▶ **TASK INSTRUCTIONS**
Could you reproduce, from the records below, everything from the line with "The width and height of the screenshot is (766, 711)." down to the line with "Task: Open the shopping", keeping both of those lines and changing nothing?

▶ **SUPPLIED DATA**

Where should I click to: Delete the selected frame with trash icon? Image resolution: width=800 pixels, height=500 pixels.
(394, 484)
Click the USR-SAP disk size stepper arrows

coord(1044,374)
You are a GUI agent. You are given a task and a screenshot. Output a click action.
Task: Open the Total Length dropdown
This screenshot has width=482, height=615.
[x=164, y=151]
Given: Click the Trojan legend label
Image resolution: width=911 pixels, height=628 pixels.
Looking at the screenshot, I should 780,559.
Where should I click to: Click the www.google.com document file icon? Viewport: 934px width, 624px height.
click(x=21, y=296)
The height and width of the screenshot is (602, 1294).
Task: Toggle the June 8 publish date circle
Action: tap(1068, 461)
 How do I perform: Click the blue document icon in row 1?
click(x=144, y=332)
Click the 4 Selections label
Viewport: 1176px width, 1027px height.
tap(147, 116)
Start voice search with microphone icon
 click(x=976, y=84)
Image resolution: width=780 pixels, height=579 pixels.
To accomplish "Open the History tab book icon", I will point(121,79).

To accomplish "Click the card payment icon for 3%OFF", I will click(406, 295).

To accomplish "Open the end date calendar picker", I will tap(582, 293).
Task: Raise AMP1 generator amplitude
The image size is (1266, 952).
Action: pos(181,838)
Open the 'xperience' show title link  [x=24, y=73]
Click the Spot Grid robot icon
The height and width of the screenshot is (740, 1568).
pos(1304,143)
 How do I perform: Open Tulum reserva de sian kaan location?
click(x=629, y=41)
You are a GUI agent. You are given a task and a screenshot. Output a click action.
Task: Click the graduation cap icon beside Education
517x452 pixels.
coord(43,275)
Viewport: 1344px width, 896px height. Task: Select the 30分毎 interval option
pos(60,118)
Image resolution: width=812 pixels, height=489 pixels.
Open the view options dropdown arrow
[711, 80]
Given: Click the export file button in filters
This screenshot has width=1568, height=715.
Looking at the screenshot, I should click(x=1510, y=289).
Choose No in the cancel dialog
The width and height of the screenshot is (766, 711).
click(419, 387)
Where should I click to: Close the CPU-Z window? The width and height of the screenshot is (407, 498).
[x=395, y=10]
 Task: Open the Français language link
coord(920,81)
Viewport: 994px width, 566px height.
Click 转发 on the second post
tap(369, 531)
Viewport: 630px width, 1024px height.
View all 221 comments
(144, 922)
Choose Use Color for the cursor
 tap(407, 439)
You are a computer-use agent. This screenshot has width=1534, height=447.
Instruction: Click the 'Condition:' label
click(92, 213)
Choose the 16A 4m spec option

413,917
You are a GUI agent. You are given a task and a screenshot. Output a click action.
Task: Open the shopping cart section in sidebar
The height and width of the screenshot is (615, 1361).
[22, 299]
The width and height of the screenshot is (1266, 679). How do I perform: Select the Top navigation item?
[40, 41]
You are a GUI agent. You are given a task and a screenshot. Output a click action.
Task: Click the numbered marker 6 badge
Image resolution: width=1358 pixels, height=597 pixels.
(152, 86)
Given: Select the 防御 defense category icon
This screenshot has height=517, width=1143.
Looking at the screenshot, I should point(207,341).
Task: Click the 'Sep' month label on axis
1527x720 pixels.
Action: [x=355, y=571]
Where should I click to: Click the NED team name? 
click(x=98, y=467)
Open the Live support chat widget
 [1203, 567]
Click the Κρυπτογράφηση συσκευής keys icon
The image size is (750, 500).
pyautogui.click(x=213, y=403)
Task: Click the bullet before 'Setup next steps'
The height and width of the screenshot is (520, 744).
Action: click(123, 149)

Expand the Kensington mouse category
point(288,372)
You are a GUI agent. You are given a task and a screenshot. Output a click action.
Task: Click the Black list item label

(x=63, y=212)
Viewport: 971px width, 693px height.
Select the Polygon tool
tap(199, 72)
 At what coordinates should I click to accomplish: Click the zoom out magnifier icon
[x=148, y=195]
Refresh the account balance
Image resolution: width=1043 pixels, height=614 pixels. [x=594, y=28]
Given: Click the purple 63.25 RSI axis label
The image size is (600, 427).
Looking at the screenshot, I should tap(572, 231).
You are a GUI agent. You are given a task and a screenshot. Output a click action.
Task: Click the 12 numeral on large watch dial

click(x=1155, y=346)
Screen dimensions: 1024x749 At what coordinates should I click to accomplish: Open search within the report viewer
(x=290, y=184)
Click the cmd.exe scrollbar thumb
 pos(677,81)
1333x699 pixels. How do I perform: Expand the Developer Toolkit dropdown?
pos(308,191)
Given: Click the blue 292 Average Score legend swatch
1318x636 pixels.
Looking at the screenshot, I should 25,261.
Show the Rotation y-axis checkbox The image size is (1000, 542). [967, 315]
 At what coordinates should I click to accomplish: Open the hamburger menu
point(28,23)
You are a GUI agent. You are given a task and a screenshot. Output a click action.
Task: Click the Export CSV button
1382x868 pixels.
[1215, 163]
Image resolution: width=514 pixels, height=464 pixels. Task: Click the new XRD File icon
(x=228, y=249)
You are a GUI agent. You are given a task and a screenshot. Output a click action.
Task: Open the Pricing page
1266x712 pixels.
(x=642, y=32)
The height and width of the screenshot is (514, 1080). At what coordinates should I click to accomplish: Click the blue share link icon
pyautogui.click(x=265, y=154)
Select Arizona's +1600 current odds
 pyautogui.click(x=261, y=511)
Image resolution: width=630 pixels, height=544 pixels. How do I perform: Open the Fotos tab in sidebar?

▶ **ANSWER FOR THIS EXERCISE**
The width and height of the screenshot is (766, 711).
click(419, 387)
Where should I click to: Close the CPU-Z window? The width and height of the screenshot is (407, 498).
[x=395, y=10]
 Task: Open the Français language link
coord(920,81)
Viewport: 994px width, 566px height.
Click 转发 on the second post
tap(369, 531)
Viewport: 630px width, 1024px height.
View all 221 comments
(144, 922)
Choose Use Color for the cursor
 tap(407, 439)
You are a computer-use agent. This screenshot has width=1534, height=447.
Instruction: Click the 'Condition:' label
click(92, 213)
Choose the 16A 4m spec option

413,917
You are a GUI agent. You are given a task and a screenshot. Output a click action.
Task: Open the shopping cart section in sidebar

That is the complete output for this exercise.